Andrew Clements 

Metamorphosis: Works by Finnis, Vivier, Leith & Strauss album review – teasingly diverse

The superb string ensemble have brought together works united by the concept of transformation
  
  

Harmonic colours … The 12 Ensemble.
Harmonic colours … The 12 Ensemble. Photograph: Raphaël Neal

The title for the 12 Ensemble’s disc may be taken from Richard Strauss’s Metamorphosen, with which it ends, but the idea of transformation connects all four pieces here. The Strauss, and Claude Vivier’s Zipangu – in which a single melody is refracted through a succession of different timbres and harmonic colours – provide the substance.

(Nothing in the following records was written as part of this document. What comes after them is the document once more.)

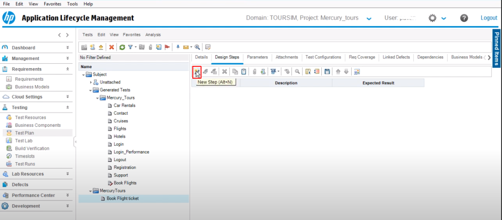The width and height of the screenshot is (502, 220).
Task: Switch to the Parameters tab
Action: tap(257, 57)

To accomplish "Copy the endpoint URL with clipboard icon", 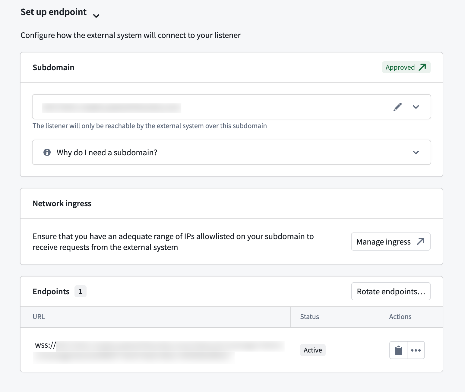I will 398,350.
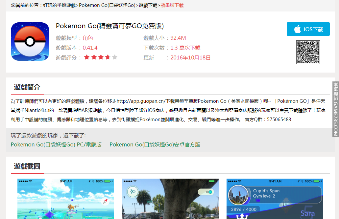Click the Pokeball app icon
Screen dimensions: 339x219
[x=30, y=41]
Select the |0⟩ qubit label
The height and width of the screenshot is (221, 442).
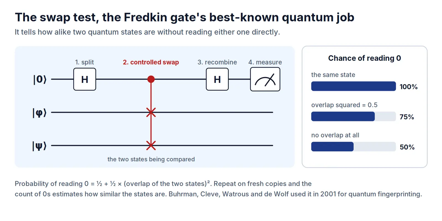40,79

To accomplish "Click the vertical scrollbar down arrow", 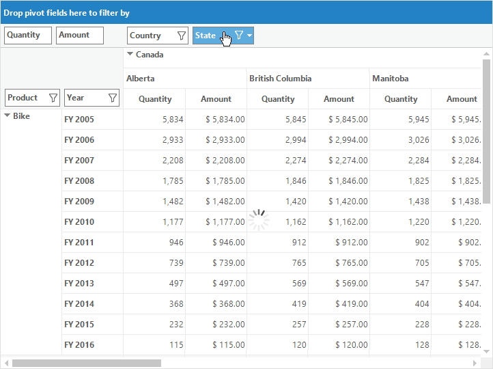I will pyautogui.click(x=486, y=351).
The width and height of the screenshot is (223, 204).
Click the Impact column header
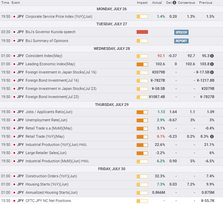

Utterly different they may be, but both are superbly played (without a conductor), though some might prefer a more sumptuous string sound for Strauss’s gloriously elegiac score.

The other works are much slighter. Edmund Finnis’s Hymn (after Byrd), which began life as the final movement of his first string quartet, takes the Elizabethan composer’s plainchant setting Christe Qui Lux es et Dies as the starting point for a musical dialogue across four centuries, while Oliver Leith’s Non Voglio Mai Vedere Il Sole Tramontare started out as the pastiche verismo aria that is a focal point in Leith’s 2022 opera Last Days. Here the vocal line transfers very effectively to a solo violin and fits beautifully into this teasingly diverse collection.